Guest Post: The rules of the game have changed, and CDI must re-engineer itself or fail
by Glenn Krauss, RHIA, CCS, CCS-P, CPUR, C-CDI, CCDS
With the advent of Recovery Auditors, CERT reviews, and MAC audits, the landscape of CDI as we know it has changed. CDI specialists’ roles must change to adapt with these changing times.
What does this mean?
Physician queries to clarify diagnoses are the old model. It no longer holds up in today’s environment of increased medical record scrutiny.
The rules have changed, and if you’re not changing you’re contributing to denials in your facility. Conclusionary statements by the physician without the clinical facts and the doctors’ thought processes will result in medical necessity denials and other take-backs by CMS contractors and payers.
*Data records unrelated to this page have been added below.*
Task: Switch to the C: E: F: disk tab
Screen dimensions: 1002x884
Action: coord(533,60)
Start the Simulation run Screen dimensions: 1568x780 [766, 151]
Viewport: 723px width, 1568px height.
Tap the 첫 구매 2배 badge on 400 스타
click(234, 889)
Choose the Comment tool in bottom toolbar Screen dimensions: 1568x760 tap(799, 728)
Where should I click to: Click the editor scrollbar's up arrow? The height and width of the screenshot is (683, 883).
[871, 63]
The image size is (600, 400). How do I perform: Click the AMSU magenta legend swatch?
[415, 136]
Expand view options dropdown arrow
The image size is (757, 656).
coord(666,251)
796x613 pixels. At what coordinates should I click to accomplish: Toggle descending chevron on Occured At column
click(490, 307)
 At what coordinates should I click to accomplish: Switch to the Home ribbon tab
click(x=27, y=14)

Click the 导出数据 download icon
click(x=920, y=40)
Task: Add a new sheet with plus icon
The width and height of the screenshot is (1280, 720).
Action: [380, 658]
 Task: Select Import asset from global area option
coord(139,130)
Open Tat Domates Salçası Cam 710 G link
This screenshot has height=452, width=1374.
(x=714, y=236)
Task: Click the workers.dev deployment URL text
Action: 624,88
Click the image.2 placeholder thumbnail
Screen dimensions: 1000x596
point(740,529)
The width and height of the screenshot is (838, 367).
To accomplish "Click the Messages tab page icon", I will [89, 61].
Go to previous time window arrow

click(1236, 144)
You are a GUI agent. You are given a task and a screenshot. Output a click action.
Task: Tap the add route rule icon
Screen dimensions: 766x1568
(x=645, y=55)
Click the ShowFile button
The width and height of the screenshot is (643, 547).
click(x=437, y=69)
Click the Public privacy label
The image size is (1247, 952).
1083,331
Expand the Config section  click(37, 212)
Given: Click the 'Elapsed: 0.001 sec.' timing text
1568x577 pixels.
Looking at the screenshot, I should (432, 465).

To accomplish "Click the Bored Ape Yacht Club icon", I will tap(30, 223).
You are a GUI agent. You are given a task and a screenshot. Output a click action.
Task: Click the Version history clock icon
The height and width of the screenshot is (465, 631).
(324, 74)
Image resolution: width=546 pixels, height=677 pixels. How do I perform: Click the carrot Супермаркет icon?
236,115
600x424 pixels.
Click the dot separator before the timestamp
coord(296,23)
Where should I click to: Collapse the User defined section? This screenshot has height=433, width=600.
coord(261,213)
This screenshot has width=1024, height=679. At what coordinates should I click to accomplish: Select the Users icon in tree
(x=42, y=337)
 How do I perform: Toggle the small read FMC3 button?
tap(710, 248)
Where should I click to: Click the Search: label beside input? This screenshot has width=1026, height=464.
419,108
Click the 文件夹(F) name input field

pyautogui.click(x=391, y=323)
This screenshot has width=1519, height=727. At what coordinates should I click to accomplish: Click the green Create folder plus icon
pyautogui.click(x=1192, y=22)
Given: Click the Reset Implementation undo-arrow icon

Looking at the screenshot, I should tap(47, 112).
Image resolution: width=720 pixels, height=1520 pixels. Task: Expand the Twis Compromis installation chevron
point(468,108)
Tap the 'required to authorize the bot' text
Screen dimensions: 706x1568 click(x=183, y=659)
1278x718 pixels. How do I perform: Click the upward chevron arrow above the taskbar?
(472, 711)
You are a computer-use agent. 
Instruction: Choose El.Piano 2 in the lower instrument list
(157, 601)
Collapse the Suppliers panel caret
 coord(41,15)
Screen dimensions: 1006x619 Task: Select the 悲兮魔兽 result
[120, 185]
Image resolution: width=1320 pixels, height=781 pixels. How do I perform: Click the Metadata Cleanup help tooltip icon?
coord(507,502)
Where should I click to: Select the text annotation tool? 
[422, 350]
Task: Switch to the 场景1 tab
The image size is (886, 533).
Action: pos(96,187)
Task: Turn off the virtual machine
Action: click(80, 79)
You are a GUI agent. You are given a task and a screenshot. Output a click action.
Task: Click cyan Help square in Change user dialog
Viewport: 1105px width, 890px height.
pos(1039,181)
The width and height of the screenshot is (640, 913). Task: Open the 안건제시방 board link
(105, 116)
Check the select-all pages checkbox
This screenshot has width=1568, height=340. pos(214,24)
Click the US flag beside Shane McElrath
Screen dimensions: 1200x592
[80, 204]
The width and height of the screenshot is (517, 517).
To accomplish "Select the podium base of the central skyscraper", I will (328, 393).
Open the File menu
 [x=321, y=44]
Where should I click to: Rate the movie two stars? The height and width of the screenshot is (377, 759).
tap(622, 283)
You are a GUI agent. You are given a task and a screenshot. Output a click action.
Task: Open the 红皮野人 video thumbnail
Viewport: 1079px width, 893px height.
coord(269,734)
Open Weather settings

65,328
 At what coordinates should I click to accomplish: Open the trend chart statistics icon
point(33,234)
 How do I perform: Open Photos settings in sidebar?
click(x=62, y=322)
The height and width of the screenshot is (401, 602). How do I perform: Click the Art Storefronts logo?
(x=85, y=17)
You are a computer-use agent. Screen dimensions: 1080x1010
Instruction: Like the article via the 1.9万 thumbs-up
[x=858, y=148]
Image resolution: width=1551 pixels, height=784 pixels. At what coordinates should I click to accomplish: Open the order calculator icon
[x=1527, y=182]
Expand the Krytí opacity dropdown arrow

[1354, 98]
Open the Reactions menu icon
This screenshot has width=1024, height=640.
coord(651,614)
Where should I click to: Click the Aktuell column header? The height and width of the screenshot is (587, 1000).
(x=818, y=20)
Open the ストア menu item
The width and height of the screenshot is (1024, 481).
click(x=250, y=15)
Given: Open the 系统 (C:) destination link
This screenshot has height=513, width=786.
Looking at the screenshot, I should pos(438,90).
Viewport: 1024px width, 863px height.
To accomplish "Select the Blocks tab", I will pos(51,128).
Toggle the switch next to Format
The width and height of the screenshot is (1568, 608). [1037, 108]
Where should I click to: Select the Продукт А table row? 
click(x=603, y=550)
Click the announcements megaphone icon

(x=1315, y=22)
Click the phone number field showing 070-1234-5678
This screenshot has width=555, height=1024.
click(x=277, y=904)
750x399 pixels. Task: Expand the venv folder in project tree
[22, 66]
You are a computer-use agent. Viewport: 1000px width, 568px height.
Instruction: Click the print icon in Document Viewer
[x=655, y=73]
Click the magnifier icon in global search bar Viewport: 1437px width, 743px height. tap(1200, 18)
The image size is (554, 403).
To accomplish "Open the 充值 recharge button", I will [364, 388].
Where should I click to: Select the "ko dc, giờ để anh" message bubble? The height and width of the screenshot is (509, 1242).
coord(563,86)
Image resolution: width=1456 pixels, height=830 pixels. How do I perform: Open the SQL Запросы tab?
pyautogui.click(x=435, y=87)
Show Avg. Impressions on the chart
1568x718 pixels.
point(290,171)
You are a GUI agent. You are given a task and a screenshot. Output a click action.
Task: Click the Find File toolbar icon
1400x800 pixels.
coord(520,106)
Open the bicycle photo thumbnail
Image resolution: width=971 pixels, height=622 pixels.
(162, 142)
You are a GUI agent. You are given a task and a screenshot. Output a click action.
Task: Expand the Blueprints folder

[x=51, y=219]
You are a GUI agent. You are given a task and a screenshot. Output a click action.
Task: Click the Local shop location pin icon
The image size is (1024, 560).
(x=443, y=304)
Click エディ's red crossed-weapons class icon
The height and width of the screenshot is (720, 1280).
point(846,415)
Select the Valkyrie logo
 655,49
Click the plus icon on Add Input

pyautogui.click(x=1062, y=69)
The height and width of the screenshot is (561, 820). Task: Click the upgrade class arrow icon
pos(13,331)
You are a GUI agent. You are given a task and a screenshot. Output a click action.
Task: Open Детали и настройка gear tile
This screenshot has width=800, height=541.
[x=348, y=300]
So what is the role of CDI in this new environment?
It’s to capture diagnoses, of course, but also to explain the rationale for care, the reason why the patient was admitted to the hospital. It’s also to explain why the patient needs to be in the hospital every day. That means asking the physician to provide:
- A continuous record of all diagnoses treated and monitored
- Documentation of patient status each and every day
- Information regarding whether the patient’s clinical conditions under active management are improving, worsening, or responding slowly to therapy
- Documentation of changes in patient management and treatment
- Ongoing plans for discharge
(Incidentally, these elements will help the physician with his or her evaluation and management (E/M) billing. More on this in a minute.)
This means reviewing a record more than once. It is more than simply “optimizing” a DRG and moving on; more than what I refer to as the “grab and run” approach to CDI. This leads to increased revenue and improved case mix index (CMI) today that unnecessarily contributes to increased denials and take backs six months later.
If a physician treats a patient for sepsis, over time does the sepsis improve, or worsen? Does it stabilize, or is it not responding to therapy? Rather than just getting the doctor to write “sepsis,” this is the type of detail needed in the medical record, and that CDI should be working to achieve. If you focus on the money and don’t focus on the underlying principles of good documentation, the money won’t be there for the hospital or the physician after auditors scrutinize the record.
Focus instead on demonstrating medical necessity for the hospital and the doctor, and the continuity of care in the discharge summary. Forget CCs and MCCs—just get all the diagnoses that are relevant to the stay that impact the doctor’s medical decision-making. The record will speak for itself, and the DRG will take care of itself.
This article on the Part A CMS payer National Government Services website clearly defines good documentation practices. This can serve as a standard for which CDI specialists should strive.
This level of documentation requires a total mindset change of what CDI is about. The old model of CC/MCC capture does not promote the CDI profession the way it should be, which is, as its name implies, improved clinical documentation.
The old model results in increased denials in today’s environment as well. I argue that denied inpatient stays, denied CCs and MCCs, and downcoded DRGs should count against the positive impacts CDI makes on case mix. It’s time to re-engineer CDI and refocus our efforts in the face of this new and changing environment.
Editor’s note: At the time of this article's original release, Krauss was Executive Director of the Foundation for Physician Documentation Integrity.